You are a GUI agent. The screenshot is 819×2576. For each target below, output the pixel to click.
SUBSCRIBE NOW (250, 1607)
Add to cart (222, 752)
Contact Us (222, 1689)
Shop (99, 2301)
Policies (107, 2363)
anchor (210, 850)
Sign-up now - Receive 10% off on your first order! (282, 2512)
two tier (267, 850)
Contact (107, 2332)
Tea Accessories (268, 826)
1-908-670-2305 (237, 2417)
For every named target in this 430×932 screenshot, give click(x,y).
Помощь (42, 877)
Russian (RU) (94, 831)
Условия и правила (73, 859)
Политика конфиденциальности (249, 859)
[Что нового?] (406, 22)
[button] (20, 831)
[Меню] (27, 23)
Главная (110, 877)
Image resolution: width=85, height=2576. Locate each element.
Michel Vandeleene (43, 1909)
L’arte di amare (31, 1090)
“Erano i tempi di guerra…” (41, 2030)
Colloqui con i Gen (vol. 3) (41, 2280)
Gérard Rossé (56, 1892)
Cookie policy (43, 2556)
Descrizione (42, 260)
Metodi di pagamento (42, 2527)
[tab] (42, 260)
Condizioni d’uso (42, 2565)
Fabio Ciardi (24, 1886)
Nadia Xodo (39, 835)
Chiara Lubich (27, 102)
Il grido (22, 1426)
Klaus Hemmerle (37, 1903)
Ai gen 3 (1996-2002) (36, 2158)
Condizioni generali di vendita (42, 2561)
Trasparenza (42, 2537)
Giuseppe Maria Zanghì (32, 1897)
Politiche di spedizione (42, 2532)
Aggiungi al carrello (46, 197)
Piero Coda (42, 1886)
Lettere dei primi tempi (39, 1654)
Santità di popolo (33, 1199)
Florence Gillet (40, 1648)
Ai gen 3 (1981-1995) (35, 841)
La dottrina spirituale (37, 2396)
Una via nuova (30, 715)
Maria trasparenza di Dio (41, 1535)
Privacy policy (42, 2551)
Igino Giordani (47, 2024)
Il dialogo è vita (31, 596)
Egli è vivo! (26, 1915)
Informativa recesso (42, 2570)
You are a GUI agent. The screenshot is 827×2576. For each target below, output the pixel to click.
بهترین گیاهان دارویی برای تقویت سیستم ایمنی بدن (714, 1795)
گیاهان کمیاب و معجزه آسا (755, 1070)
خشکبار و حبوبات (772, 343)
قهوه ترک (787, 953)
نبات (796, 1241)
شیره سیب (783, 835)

● **WHAT YOU SHOULD DO**:
Please retype all of the lines above exactly as they stand.

● **WRITTEN ANSWER**:
You are a GUI agent. The screenshot is 819×2576. For each target below, output the pixel to click.
SUBSCRIBE NOW (250, 1607)
Add to cart (222, 752)
Contact Us (222, 1689)
Shop (99, 2301)
Policies (107, 2363)
anchor (210, 850)
Sign-up now - Receive 10% off on your first order! (282, 2512)
two tier (267, 850)
Contact (107, 2332)
Tea Accessories (268, 826)
1-908-670-2305 (237, 2417)
For every named target in this 430×932 screenshot, give click(x,y).
Помощь (42, 877)
Russian (RU) (94, 831)
Условия и правила (73, 859)
Политика конфиденциальности (249, 859)
[Что нового?] (406, 22)
[button] (20, 831)
[Меню] (27, 23)
Главная (110, 877)
Image resolution: width=85, height=2576. Locate each element.
Michel Vandeleene (43, 1909)
L’arte di amare (31, 1090)
“Erano i tempi di guerra…” (41, 2030)
Colloqui con i Gen (vol. 3) (41, 2280)
Gérard Rossé (56, 1892)
Cookie policy (43, 2556)
Descrizione (42, 260)
Metodi di pagamento (42, 2527)
[tab] (42, 260)
Condizioni d’uso (42, 2565)
Fabio Ciardi (24, 1886)
Nadia Xodo (39, 835)
Chiara Lubich (27, 102)
Il grido (22, 1426)
Klaus Hemmerle (37, 1903)
Ai gen 3 (1996-2002) (36, 2158)
Condizioni generali di vendita (42, 2561)
Trasparenza (42, 2537)
Giuseppe Maria Zanghì (32, 1897)
Politiche di spedizione (42, 2532)
Aggiungi al carrello (46, 197)
Piero Coda (42, 1886)
Lettere dei primi tempi (39, 1654)
Santità di popolo (33, 1199)
Florence Gillet (40, 1648)
Ai gen 3 (1981-1995) (35, 841)
La dottrina spirituale (37, 2396)
Una via nuova (30, 715)
Maria trasparenza di Dio (41, 1535)
Privacy policy (42, 2551)
Igino Giordani (47, 2024)
Il dialogo è vita (31, 596)
Egli è vivo! (26, 1915)
Informativa recesso (42, 2570)
You are a GUI agent. The screenshot is 827×2576. For each target below, output the pixel to click.
بهترین گیاهان دارویی برای تقویت سیستم ایمنی بدن (714, 1795)
گیاهان کمیاب و معجزه آسا (755, 1070)
خشکبار و حبوبات (772, 343)
قهوه ترک (787, 953)
نبات (796, 1241)
شیره سیب (783, 835)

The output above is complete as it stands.